* [WHAT THE TASK ASKS]
Identify every line in the records below that contains the word "dimensions", and reproduce each one.

* [Saved data entries]
━━━━━━━━━━
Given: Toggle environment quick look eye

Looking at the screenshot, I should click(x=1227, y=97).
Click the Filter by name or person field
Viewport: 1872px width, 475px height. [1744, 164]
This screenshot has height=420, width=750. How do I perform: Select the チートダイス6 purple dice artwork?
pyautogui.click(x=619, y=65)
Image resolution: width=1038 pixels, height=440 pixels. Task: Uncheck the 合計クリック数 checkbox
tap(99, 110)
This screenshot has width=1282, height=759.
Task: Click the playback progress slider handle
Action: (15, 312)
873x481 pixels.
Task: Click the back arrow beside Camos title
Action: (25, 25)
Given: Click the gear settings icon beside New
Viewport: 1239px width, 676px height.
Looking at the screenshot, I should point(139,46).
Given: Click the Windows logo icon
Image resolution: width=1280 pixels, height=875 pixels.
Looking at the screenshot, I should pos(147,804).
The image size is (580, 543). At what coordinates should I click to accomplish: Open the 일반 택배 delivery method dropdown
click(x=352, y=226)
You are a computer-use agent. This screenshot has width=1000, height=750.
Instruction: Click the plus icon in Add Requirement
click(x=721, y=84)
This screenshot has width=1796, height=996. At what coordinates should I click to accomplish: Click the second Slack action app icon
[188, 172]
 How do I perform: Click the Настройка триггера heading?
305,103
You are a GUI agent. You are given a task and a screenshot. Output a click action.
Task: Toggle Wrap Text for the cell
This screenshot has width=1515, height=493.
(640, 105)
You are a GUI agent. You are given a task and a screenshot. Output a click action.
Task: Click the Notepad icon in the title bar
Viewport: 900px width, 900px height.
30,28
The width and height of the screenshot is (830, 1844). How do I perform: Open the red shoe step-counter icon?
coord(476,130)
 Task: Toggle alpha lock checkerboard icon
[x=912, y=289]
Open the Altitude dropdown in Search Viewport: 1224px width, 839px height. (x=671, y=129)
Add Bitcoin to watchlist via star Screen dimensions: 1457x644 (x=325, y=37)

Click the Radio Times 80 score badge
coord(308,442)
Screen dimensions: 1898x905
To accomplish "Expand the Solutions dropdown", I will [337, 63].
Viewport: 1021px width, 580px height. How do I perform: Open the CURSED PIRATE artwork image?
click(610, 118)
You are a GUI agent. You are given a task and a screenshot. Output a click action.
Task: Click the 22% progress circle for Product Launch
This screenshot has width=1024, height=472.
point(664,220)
━━━━━━━━━━
* [EXERCISE RESPONSE]
Add Bitcoin to watchlist via star Screen dimensions: 1457x644 (x=325, y=37)
Screen dimensions: 1898x905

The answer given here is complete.